The SFT and RL training objectives can be interpreted in terms of KL divergence. Up to a constant, SFT minimizes forward KL divergence, while RL minimizes reverse KL divergence. This equivalence provides intuition for the unique mechanics of these learning algorithms.
Forward & Reverse KL Definition
The KL divergence is a measure for the divergence / difference between two probability distributions. For two probability distributions P and Q, we can define a forward and a reverse KL divergence as follows:
Forward: D_KL(P || Q) = E_{x ~ P} [log(P(x)) - log(Q(x))]
Reverse: D_KL(Q || P) = E_{x ~ Q} [log(Q(x)) − log(P(x))]

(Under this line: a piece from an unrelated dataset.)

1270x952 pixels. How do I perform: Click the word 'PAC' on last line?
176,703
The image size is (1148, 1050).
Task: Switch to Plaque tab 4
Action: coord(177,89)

In the context of LLMs, our probability distributions are usually probability distributions over completions sampled from the LLM. A key difference between forward / reverse KL divergence lies in the sampling–the distribution from which we sample for the expectation changes. Depending on if we are using forward or reverse KL, we are either sampling from our dataset (offline) or sampling from the LLM itself (on-policy / online). We will directly see this concept used in the context of SFT and RL training below.
SFT ≈ forward KL
Let’s call our data distribution p*, and we can sample an example from our SFT dataset as x ~ p*. With this notation, the training objective for SFT is the negative log-likelihood:
E_{x ~ p*} [-log(p_t(x))]
Then, we can show the following for the relationship between this objective and the forward KL divergence:
D_KL(p* || p_t) = constant - E_{x ~ p*} [log(p_t(x))]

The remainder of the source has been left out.